**TASK STATEMENT**
Among the lines below, take the one holding "Integrations (39, 1940)", the one holding "Get in touch (114, 418)", and all lines between them. Set them down exactly.

[[ RECORD SET, beginning ]]

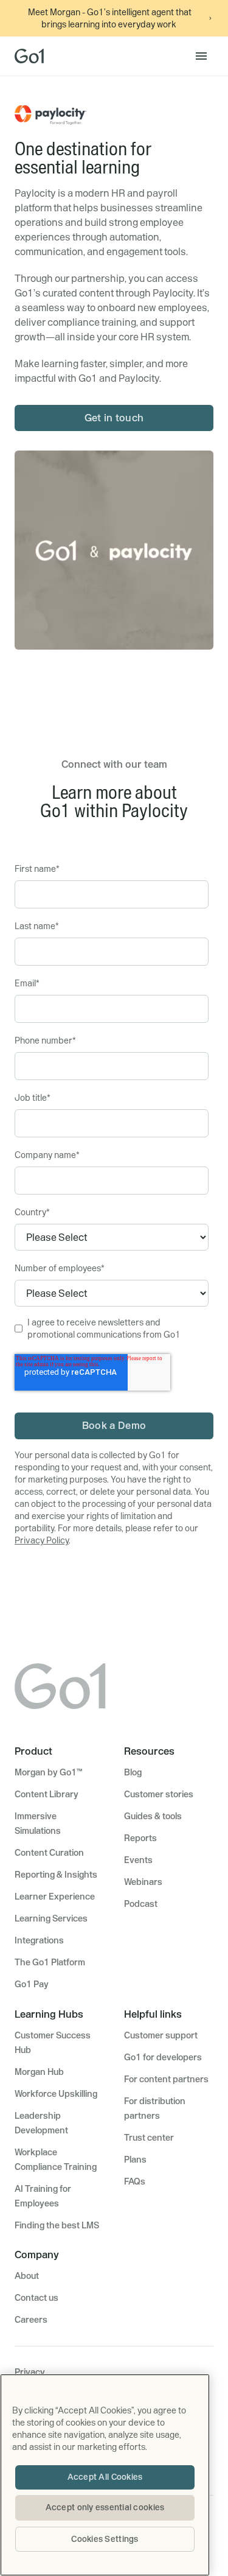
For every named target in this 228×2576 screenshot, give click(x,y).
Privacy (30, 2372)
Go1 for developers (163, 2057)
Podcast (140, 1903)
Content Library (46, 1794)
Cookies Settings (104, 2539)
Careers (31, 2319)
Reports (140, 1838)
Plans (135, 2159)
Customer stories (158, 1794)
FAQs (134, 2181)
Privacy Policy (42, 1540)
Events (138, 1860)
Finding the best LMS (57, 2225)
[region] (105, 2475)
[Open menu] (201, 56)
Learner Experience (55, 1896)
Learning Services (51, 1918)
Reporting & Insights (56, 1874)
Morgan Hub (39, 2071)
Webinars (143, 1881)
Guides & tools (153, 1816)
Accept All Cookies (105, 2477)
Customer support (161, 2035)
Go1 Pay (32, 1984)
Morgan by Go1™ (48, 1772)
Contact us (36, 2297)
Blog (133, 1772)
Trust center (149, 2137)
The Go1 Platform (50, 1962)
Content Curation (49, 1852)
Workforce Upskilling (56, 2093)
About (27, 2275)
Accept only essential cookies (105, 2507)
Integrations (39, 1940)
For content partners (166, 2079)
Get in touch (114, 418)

[[ RECORD SET, end ]]
[[ RECORD SET, beginning ]]

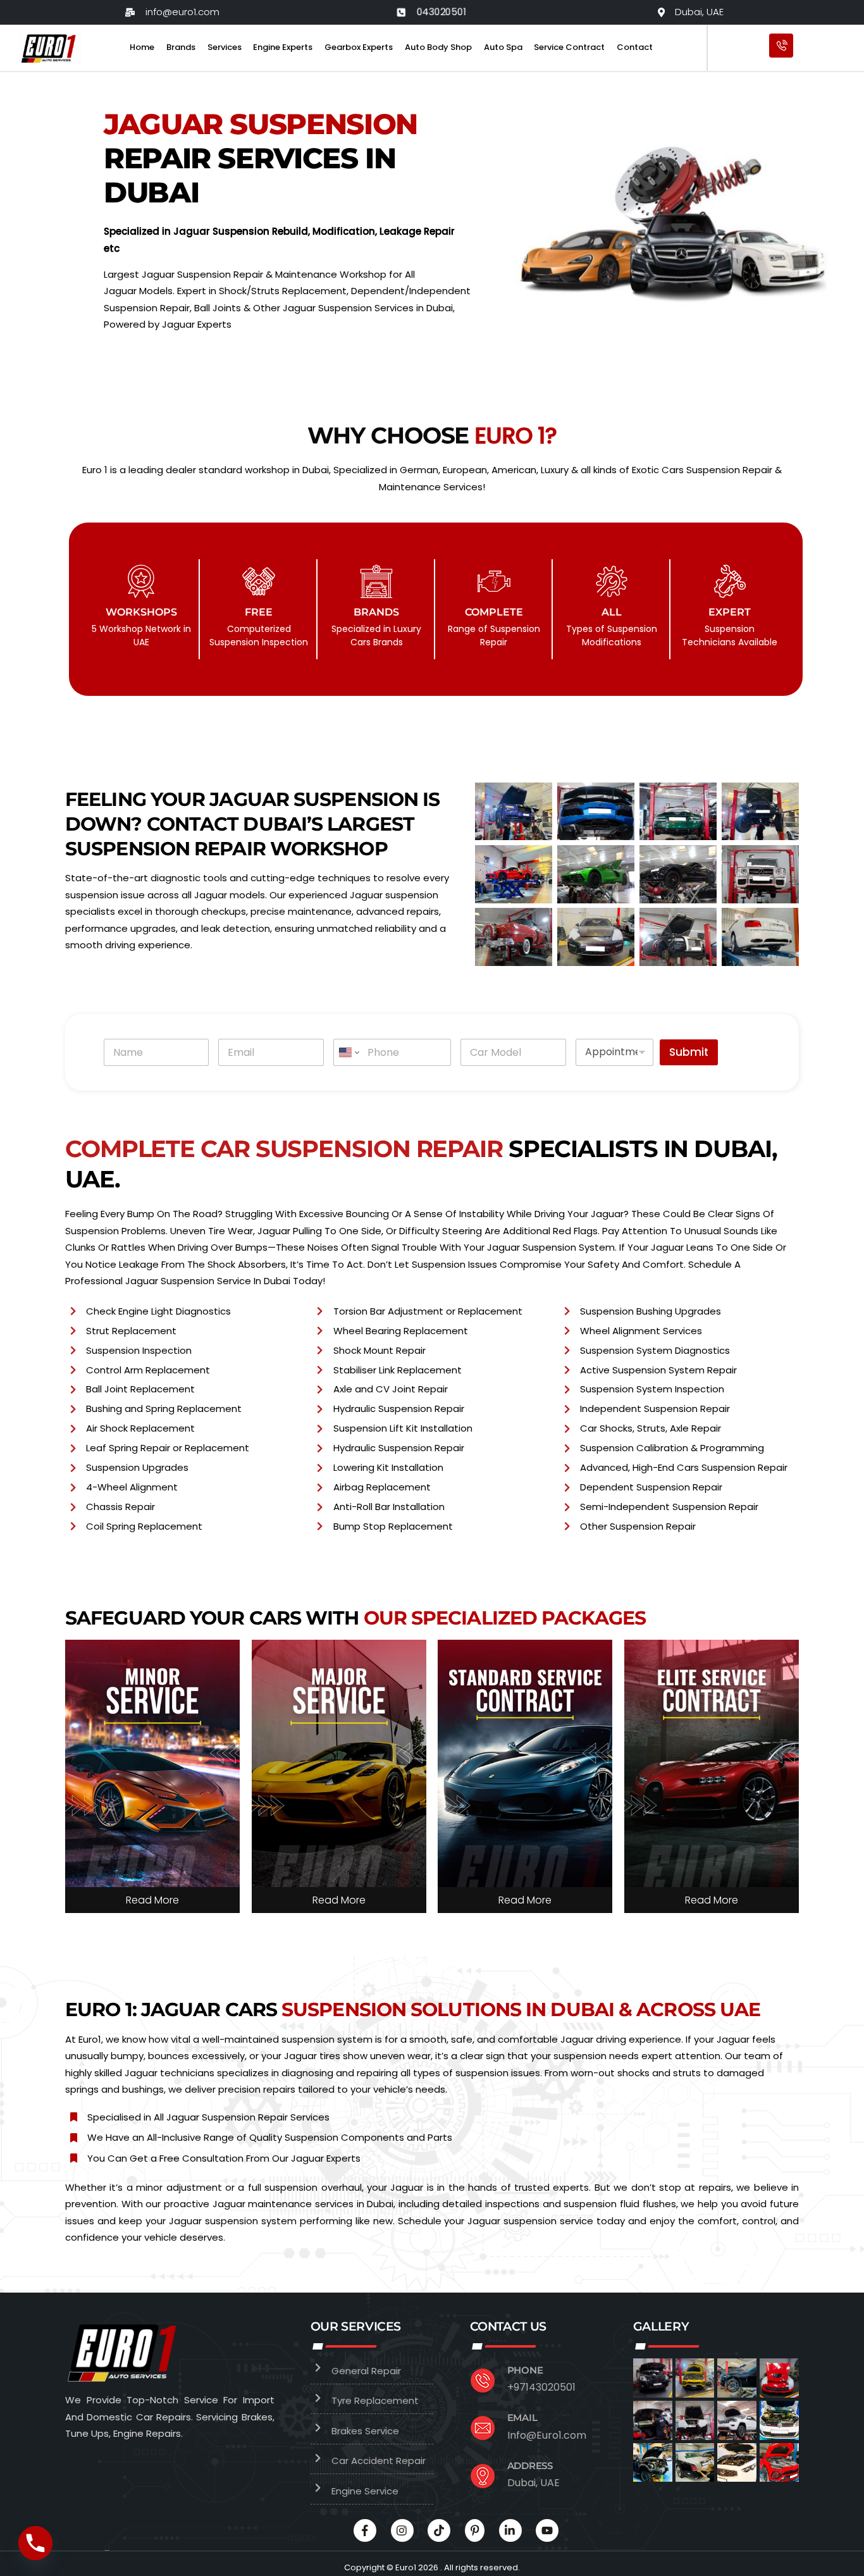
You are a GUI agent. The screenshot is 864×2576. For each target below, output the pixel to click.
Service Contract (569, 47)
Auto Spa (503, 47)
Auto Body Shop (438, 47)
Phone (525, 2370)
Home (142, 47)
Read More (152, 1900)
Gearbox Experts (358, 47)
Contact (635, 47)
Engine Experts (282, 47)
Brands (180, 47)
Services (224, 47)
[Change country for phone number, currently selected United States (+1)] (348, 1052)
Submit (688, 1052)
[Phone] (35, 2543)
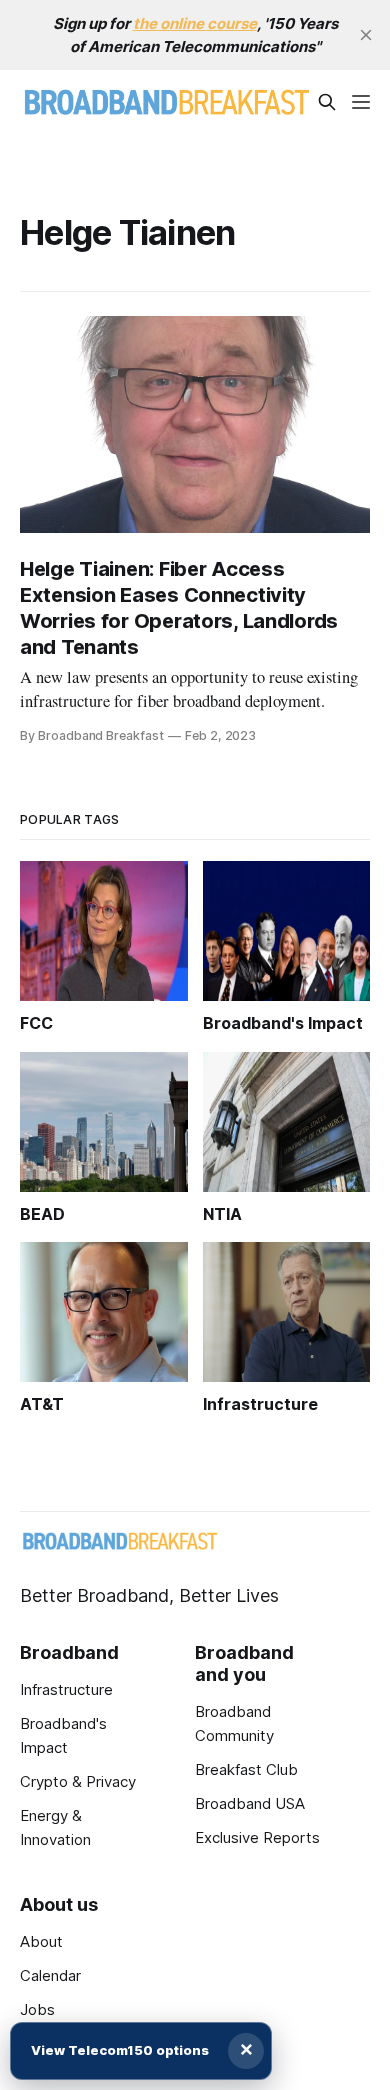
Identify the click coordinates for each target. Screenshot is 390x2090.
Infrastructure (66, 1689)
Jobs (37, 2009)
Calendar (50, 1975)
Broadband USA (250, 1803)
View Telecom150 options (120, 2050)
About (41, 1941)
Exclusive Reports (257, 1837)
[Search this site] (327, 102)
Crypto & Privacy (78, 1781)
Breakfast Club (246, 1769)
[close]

[[ RECORD SET, end ]]

**SOLUTION FOR THIS TASK**
Integrations (39, 1940)
For content partners (166, 2079)
Get in touch (114, 418)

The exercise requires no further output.